The prospect of shipping tractors overseas would be a daunting one for many. But, Ray says, it isn’t too much of an ordeal. Much hinges on the exchange rate. In the early ’90s, when Ray and Tiny toured the U.S. countryside, bargains were still available.
“Prices four to five years ago in the U.S. were reasonable,” Ray says. “But it has evened out. Now, consequently, not as many tractors are being shipped back and forth.”
But before a tractor is shipped, it must be purchased. Bidding at auctions in the U.S. was a learning experience, Ray says. The first time he placed a bid, he thought he had a tractor, only to find it gone to another bidder. Bidding in the UK, he says, is more positive and easier to follow than at American auctions. Auctioneers overseas, he says, are more likely to take the bids themselves, working without assistants.
“What makes it easier is, it’s ‘going, going, gone’ and the hammer falls,” he says. “That’s it. The auction in the UK is more definite toward the end.”
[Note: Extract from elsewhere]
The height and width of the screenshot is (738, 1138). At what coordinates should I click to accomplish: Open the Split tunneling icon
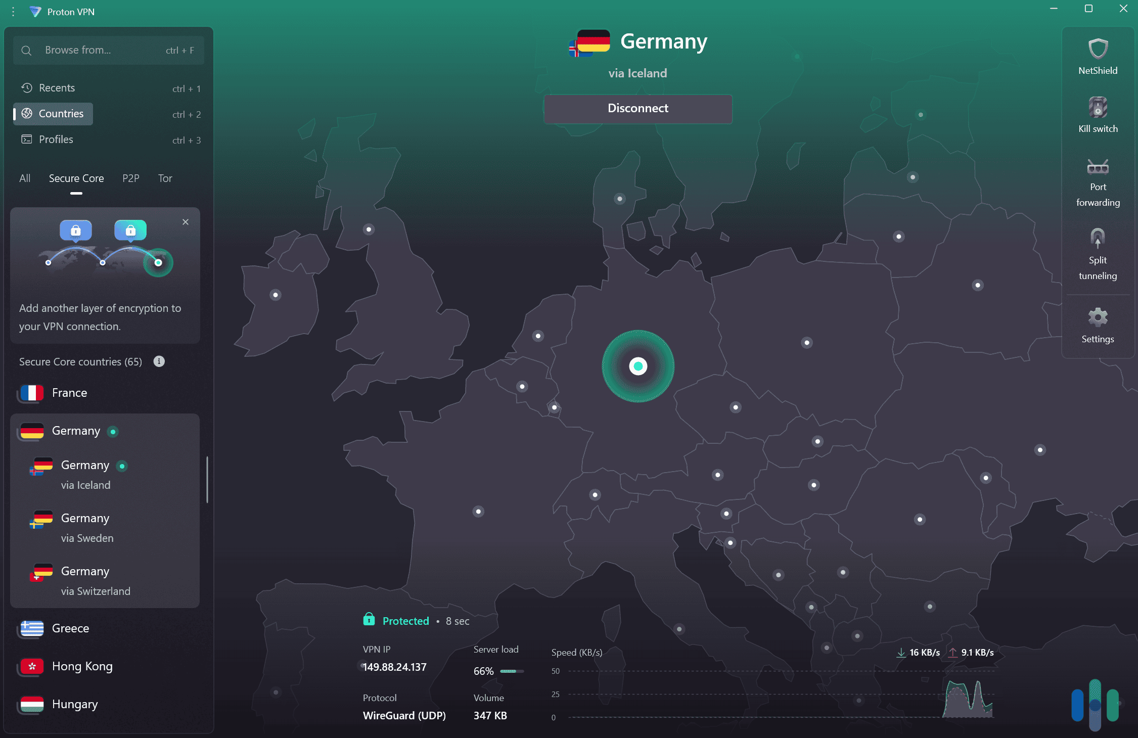coord(1098,238)
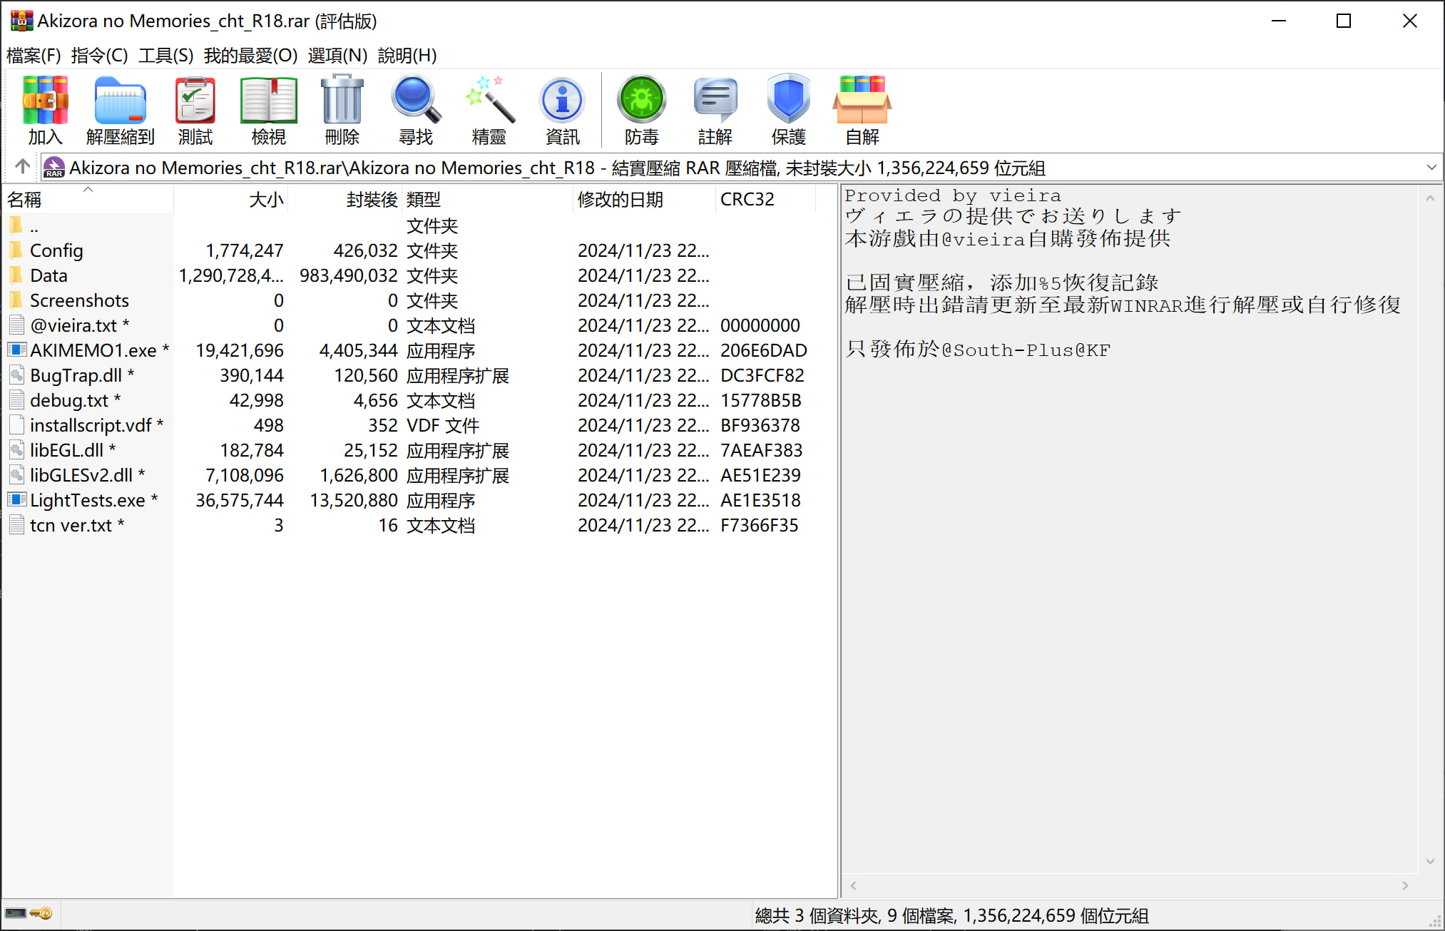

The days of finding tractors at rock bottom prices, Ray says, have ended both in the U.S. and overseas. These days, his biggest thrill is in making new friends. He and his friend, Bridget, have enjoyed the hospitality of many good friends when they visit here, and they enjoy reciprocating when friends visit his home. He lives on 12 acres in rural Wales in a home built more than 300 years ago, and operates a “caravan park” (comparable to an RV camp-ground in the states). Visitors are able to see vintage tractors, as well as historic sites.
“There are castles and country houses of historical interest nearby,” he says. “And we live near Chester, an ancient Roman city, where there are museums and the like.”
In Ray’s collection, two of his favorites are a 1948 MM UDS with a 46 hp British Dorman diesel engine, and a 1948 MM UDM, a 66 hp tractor with a Meadows diesel engine.
Both tractors, he says, “came out too late.” The three-point hitch had arrived in the U.K., and these tractors were expensive and obsolete (the new tractors with three-point hitches sold for 300-400 pounds; the old MMs went for about 1,200 pounds). The distributor couldn’t compete, and soon got out of the tractor business. Of the two tractors, the UDM with the Meadows engine is the most highly sought.
“I know of only about 10 around,” Ray says. “And two of them are in Australia.”
Because of the high cost of gasoline, most tractors used in the U.K. are run on diesel. While visiting in Arkansas, he marveled at the price of gas.
“At home,” he says, “gas costs about $5 a gallon. Diesel is now the fuel of choice.”
It wasn’t always that way.
“During World War II, things were different,” he says. “Most tractors used gas to start, then ran on TVO or distillate. They were very much in demand for our food production (under the Lend/Lease program). Many of the ships were torpedoed, though, and only a few tractors got through.”
Ray would like to see more complete exhibits at shows, here and abroad.
“The display of implements has been neglected in the U.K.,” he says. “The general public becomes bored with static tractors, and to include implements with them helps to give a better insight into their use.”
In England and other parts of the United Kingdom, he said, Road Runs and Work Days are popular additions to the traditional show. The Road Run consists mainly of a 20- to 30-mile drive through the countryside on collectible tractors. Proceeds typically go to charity. At Work Days – which resemble Old Threshing Days in the U.S.  – club members plow, cultivate, combine, cut hay and corn, and run a sawmill, in addition to other demonstrations.
Whatever the event, it’s a success if it brings people together, he says. Tractors provide the motivation, but the friendships gained are the real treasure.
“When it gets to the nitty gritty,” he says, “it’s all about meeting people of like interests.” FC
Cindy Ladage is a freelance writer based in Virden, Ill.